━━━━━ Data ━━━━━

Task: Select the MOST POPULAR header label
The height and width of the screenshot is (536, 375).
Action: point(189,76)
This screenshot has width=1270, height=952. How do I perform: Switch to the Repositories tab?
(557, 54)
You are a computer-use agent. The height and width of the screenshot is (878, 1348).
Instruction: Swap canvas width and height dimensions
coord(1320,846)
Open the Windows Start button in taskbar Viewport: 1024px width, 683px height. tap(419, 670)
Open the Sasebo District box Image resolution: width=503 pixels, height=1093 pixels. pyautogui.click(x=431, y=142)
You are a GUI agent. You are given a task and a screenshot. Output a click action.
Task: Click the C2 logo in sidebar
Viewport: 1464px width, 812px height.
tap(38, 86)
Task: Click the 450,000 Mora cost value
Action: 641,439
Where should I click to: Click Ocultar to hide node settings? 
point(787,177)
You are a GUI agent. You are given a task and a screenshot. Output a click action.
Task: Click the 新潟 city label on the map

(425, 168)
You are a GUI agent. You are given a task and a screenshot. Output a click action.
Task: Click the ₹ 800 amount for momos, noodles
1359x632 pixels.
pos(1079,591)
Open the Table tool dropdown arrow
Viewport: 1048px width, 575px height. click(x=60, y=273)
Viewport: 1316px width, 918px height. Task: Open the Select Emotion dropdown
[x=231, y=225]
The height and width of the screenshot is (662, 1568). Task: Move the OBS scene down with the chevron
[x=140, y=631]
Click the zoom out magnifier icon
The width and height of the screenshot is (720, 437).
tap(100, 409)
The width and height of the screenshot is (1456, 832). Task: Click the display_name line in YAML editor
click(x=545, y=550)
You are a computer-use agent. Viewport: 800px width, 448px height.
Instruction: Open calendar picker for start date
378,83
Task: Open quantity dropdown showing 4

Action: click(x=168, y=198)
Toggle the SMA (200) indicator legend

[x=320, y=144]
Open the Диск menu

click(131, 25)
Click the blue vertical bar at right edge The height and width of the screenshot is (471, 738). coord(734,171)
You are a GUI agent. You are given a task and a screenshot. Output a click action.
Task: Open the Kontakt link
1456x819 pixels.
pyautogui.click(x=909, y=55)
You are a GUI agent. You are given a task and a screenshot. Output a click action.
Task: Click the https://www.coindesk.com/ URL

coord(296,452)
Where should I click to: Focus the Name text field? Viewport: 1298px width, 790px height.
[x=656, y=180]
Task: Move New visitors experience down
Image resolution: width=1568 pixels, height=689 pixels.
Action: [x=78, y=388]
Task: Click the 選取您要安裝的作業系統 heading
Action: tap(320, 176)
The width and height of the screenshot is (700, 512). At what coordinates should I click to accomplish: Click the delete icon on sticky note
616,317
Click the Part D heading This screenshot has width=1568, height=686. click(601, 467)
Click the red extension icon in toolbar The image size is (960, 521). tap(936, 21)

━━━━━

§ **Directive**:
Return every line from the rows above that contains the word "Viewport". Case counts.

§ **Answer for the task**:
Open the Windows Start button in taskbar Viewport: 1024px width, 683px height. tap(419, 670)
Viewport: 1464px width, 812px height.
Viewport: 1048px width, 575px height. click(x=60, y=273)
Viewport: 1316px width, 918px height. Task: Open the Select Emotion dropdown
You are a computer-use agent. Viewport: 800px width, 448px height.
Where should I click to: Focus the Name text field? Viewport: 1298px width, 790px height.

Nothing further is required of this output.